Moreover, in March 2026, the US Department of Defense designated Anthropic as a supply chain risk and requested the removal of Claude from defense-related workflows. Although a court temporarily blocked the enforcement of that designation, if Palantir relies on a structure dependent on third-party LLMs, it creates a risk where part of the platform must be rebuilt if a specific model is blocked by policy. Even if the defense moat is deep, it can be shaken if the components inside become targets for replacement.
Of course, there are counterarguments. Palantir's Ontology is not just a simple model call; it is a layer that manages security, auditing, policy constraints, and complex dependencies. The argument is that no matter how smart LLMs become, they cannot easily replace enterprise-grade governance. However, the market is not yet fully convinced of this.
Fourth, there is competition. Microsoft is pushing Azure Government and Copilot to defense and intelligence agencies, and Google is expanding its CDAO and cloud contracts. ServiceNow and Snowflake are also eyeing the enterprise AI operations space. As hyperscalers strengthen their own agent platforms, Palantir's position will be challenged.
Fifth, while the +137% growth in the US commercial sector is impressive, there is also a base effect.

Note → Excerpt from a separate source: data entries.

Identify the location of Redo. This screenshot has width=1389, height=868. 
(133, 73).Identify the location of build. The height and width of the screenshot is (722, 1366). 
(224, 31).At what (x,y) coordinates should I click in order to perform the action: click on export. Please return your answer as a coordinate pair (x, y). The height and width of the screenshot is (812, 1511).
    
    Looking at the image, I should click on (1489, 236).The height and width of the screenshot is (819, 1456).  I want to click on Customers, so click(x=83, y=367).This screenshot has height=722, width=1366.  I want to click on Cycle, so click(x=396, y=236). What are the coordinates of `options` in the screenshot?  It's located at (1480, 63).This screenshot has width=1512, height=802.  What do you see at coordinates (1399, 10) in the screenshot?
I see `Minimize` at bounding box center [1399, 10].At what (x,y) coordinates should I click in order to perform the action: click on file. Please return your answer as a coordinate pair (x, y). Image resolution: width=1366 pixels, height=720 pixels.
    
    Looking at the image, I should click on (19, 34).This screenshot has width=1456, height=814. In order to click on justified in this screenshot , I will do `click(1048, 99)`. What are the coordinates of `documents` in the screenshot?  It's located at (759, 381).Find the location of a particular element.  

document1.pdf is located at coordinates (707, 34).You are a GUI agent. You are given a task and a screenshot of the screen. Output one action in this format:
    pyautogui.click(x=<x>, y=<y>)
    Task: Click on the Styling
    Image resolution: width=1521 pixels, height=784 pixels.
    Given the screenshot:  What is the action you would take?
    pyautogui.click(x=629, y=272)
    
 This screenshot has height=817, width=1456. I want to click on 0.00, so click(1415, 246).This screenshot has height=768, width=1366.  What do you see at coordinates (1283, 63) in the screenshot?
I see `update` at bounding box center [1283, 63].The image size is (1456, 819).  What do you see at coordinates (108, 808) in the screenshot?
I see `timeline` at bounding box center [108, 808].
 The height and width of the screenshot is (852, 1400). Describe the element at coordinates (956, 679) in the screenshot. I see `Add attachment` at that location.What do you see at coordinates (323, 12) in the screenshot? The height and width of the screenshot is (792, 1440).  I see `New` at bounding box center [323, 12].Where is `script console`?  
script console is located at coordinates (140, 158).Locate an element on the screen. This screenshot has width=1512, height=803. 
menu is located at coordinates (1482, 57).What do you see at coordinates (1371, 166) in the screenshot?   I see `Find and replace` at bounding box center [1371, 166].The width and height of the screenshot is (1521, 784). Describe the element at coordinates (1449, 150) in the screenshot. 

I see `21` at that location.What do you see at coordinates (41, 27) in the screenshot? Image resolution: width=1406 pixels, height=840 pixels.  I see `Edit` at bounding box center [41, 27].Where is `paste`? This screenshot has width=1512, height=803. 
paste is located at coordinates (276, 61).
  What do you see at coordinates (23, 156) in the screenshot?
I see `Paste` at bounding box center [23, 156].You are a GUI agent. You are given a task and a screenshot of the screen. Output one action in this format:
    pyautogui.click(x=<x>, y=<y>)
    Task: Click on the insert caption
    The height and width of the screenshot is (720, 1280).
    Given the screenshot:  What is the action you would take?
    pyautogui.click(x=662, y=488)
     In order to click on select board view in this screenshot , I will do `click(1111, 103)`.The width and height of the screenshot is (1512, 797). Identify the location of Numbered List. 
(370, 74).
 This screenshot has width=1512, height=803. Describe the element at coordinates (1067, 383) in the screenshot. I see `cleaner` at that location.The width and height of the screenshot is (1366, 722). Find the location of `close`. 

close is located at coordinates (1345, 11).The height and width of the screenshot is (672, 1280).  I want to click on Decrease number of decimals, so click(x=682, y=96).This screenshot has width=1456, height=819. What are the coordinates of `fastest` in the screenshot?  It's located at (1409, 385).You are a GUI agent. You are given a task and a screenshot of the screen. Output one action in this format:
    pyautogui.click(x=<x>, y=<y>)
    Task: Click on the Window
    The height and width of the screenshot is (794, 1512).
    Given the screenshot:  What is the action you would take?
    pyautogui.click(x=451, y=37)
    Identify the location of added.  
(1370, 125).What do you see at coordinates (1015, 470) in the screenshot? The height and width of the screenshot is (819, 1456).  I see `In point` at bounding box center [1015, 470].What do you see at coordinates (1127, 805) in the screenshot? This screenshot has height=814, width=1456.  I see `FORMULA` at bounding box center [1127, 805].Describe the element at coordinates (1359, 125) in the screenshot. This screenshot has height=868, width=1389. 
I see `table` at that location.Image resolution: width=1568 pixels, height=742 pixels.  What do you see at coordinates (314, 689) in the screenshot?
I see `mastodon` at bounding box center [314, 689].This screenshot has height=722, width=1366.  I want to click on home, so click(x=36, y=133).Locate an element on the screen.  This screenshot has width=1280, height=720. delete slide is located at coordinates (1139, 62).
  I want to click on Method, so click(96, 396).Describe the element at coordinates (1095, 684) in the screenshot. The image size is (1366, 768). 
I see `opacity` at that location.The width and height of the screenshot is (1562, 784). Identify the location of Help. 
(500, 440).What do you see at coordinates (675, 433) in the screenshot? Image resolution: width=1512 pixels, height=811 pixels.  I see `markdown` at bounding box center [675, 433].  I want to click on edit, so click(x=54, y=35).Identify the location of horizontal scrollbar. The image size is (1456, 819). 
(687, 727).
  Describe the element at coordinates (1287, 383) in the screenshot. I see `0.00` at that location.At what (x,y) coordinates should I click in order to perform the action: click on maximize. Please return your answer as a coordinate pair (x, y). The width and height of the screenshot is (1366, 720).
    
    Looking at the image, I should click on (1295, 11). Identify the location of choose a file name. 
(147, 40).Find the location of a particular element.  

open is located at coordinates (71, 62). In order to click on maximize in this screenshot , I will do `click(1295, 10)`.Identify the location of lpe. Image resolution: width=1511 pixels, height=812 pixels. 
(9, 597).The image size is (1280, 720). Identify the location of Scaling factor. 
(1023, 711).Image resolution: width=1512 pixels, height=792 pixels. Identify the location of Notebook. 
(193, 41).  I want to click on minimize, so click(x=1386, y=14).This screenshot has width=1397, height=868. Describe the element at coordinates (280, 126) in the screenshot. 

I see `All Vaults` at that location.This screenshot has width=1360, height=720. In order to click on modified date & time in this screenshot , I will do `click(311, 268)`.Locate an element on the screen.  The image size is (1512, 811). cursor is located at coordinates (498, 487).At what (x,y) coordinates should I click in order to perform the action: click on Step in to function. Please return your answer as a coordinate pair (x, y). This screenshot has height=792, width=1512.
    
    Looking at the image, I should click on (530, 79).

As the proportion of commercial revenue grows, the difficulty of maintaining high growth rates increases. Even if the Bootcamp conversion rate is high, renewal and expansion of enterprise customers are separate issues.
My risk score is 75/100. This score doesn't mean the company is bad. It means that even for a good company, if expectations are too high, the correction period can be long. Human, when looking at Palantir, you should ask "Is it okay to buy at this price?" rather than "Is this company amazing?"
[ Final Briefing ]
Master, here is the conclusion on Palantir ($PLTR).
Growth Potential
- AIP Expansion: With a 75% Bootcamp conversion rate and 139% NRR, customer expansion and depth are increasing simultaneously.
- Maven Officialization: The Pentagon's Program of Record transition process increases long-term budget visibility. Reports of deployment in all US Combatant Commands also demonstrate a strong defense position.
- Commercial Explosion: US commercial revenue grew +137%, and with 2026 guidance at +115% or more, dependence on the government is decreasing.
- Profitability: A GAAP operating margin of 41% is an exceptional level among high-growth software companies.
Potential Risks
- Extreme Valuation: A forward P/E of over 110x carries heavy correction pressure unless there are significant earnings surprises.
- Middle Layer Neutralization: If AI models perform orchestration directly, the necessity of Palantir's Ontology layer could decrease. The controversy over Anthropic's supply chain risk designation also revealed vulnerabilities in a structure reliant on third-party LLMs.
- Platform Competition: Large firms like Microsoft, Google, and ServiceNow are targeting the same enterprise AI operations market.
- Maintaining Growth Rates: As the share of commercial revenue grows, there is a possibility of slowing growth rates due to base effects.
Conclusion: Palantir's defense AI premium is justified to some extent. The Maven Program of Record transition process and AIP's commercial expansion are being proven with actual numbers.
However, a forward P/E of 110x requires more than just being a "good company"; it must be an "unendingly surprising company" to maintain that price. Palantir is a stock where a good entry price is more important than the logic of it being a good company. Mew's overall score is 73/100.